Instructions to follow - Every line below must be given again exactly.

Saved data entries -
● ● ●

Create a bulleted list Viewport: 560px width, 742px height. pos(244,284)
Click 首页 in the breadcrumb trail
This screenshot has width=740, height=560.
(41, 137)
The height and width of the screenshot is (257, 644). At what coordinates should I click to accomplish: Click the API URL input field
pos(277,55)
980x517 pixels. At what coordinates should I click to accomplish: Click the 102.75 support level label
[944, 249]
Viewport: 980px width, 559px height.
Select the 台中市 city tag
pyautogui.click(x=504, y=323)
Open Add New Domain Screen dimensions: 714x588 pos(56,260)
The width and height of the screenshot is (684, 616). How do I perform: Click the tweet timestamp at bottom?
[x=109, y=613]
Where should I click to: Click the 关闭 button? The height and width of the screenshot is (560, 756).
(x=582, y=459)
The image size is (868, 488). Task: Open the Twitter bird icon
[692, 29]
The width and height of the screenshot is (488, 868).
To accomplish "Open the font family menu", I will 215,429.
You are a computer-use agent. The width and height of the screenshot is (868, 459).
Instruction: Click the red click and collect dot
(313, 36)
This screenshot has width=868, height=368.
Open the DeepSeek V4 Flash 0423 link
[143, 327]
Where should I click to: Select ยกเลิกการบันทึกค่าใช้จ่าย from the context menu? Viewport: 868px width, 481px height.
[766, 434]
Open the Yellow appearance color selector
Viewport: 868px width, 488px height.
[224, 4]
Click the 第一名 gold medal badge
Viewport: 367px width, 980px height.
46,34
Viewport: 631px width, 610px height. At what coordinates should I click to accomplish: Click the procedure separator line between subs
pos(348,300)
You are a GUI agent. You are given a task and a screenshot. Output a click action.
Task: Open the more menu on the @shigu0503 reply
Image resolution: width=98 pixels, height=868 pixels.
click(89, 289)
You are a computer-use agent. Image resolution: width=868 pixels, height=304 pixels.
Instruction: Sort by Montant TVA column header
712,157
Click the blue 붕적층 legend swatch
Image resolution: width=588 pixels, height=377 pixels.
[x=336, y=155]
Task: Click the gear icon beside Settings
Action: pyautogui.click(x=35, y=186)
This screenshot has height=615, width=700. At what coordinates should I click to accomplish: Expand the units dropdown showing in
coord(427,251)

● ● ●

Answer to this task -
Create a bulleted list Viewport: 560px width, 742px height. pos(244,284)
Click 首页 in the breadcrumb trail
This screenshot has width=740, height=560.
(41, 137)
The height and width of the screenshot is (257, 644). At what coordinates should I click to accomplish: Click the API URL input field
pos(277,55)
980x517 pixels. At what coordinates should I click to accomplish: Click the 102.75 support level label
[944, 249]
Viewport: 980px width, 559px height.
Select the 台中市 city tag
pyautogui.click(x=504, y=323)
Open Add New Domain Screen dimensions: 714x588 pos(56,260)
The width and height of the screenshot is (684, 616). How do I perform: Click the tweet timestamp at bottom?
[x=109, y=613]
Where should I click to: Click the 关闭 button? The height and width of the screenshot is (560, 756).
(x=582, y=459)
The image size is (868, 488). Task: Open the Twitter bird icon
[692, 29]
The width and height of the screenshot is (488, 868).
To accomplish "Open the font family menu", I will 215,429.
You are a computer-use agent. The width and height of the screenshot is (868, 459).
Instruction: Click the red click and collect dot
(313, 36)
This screenshot has width=868, height=368.
Open the DeepSeek V4 Flash 0423 link
[143, 327]
Where should I click to: Select ยกเลิกการบันทึกค่าใช้จ่าย from the context menu? Viewport: 868px width, 481px height.
[766, 434]
Open the Yellow appearance color selector
Viewport: 868px width, 488px height.
[224, 4]
Click the 第一名 gold medal badge
Viewport: 367px width, 980px height.
46,34
Viewport: 631px width, 610px height. At what coordinates should I click to accomplish: Click the procedure separator line between subs
pos(348,300)
You are a GUI agent. You are given a task and a screenshot. Output a click action.
Task: Open the more menu on the @shigu0503 reply
Image resolution: width=98 pixels, height=868 pixels.
click(89, 289)
You are a computer-use agent. Image resolution: width=868 pixels, height=304 pixels.
Instruction: Sort by Montant TVA column header
712,157
Click the blue 붕적층 legend swatch
Image resolution: width=588 pixels, height=377 pixels.
[x=336, y=155]
Task: Click the gear icon beside Settings
Action: pyautogui.click(x=35, y=186)
This screenshot has height=615, width=700. At what coordinates should I click to accomplish: Expand the units dropdown showing in
coord(427,251)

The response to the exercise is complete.